### What is required
Leaving out every picture, please repeat exactly the line that contains "Task: Click the Document" and each line after it through the final line below.

### Data for review
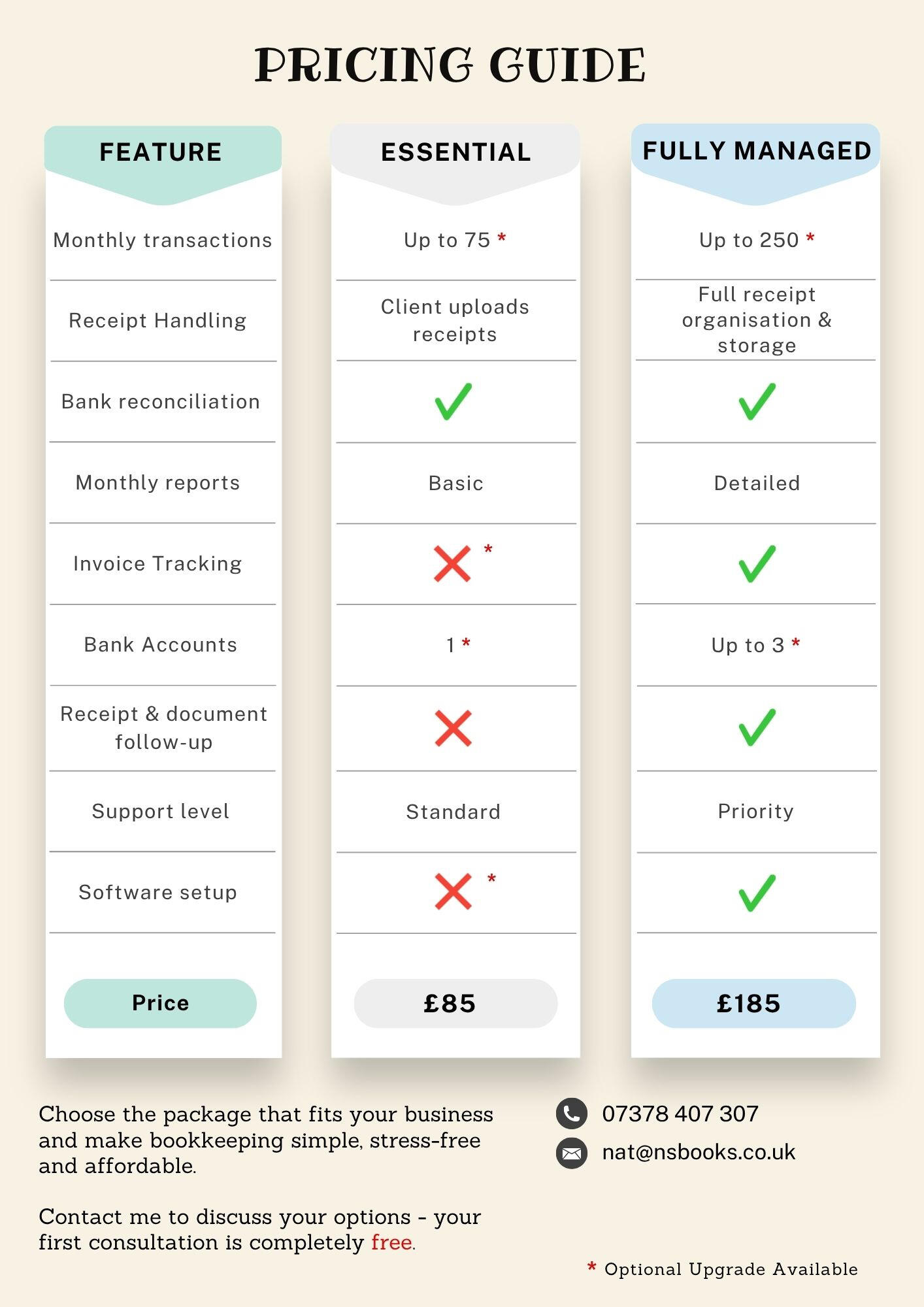The height and width of the screenshot is (1307, 924).
Task: Click the green check for Fully Managed invoice tracking
Action: (x=757, y=563)
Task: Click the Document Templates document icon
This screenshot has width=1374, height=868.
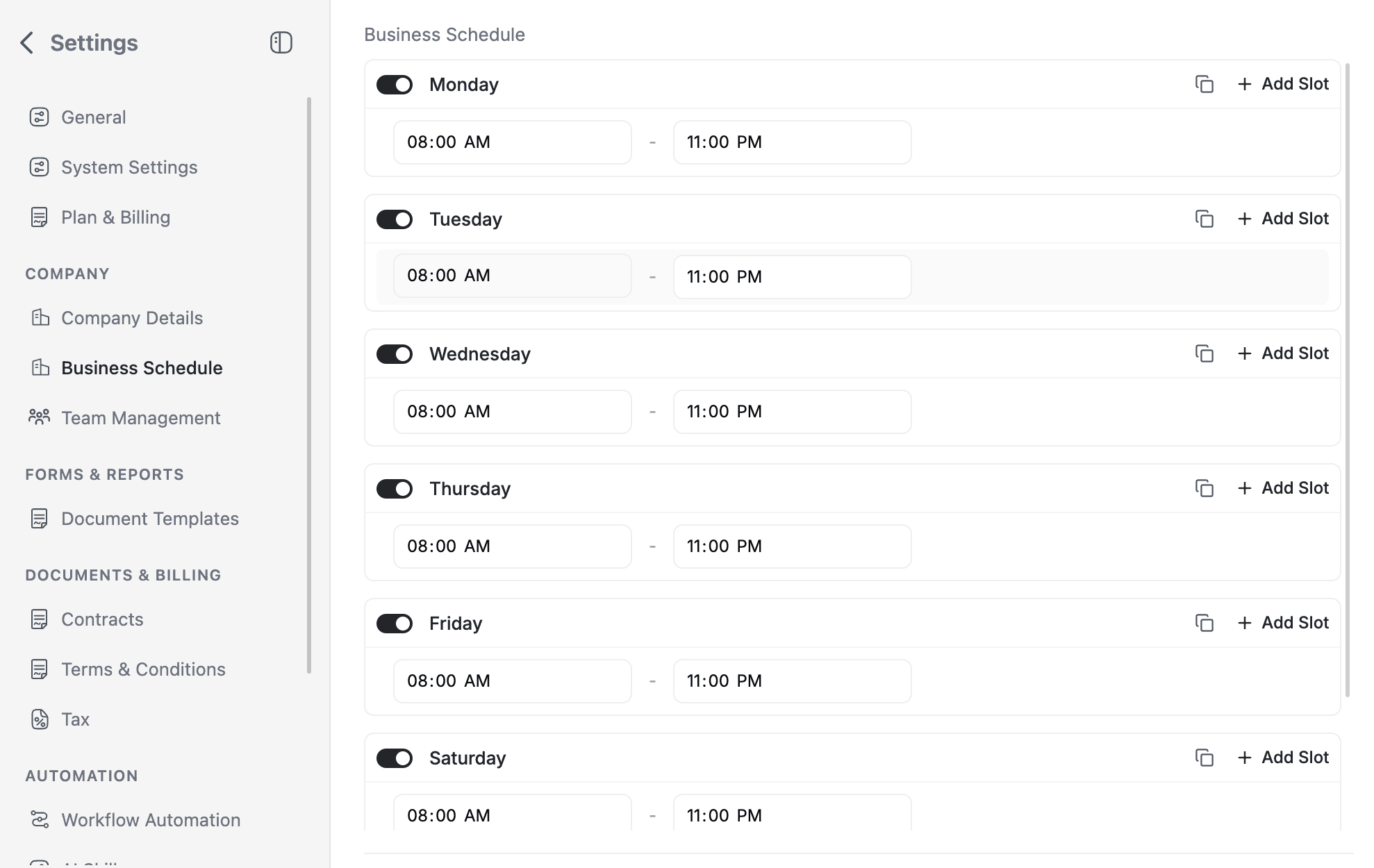Action: coord(40,518)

### Result of this exercise
Task: Click the Document Templates document icon
This screenshot has width=1374, height=868.
Action: coord(40,518)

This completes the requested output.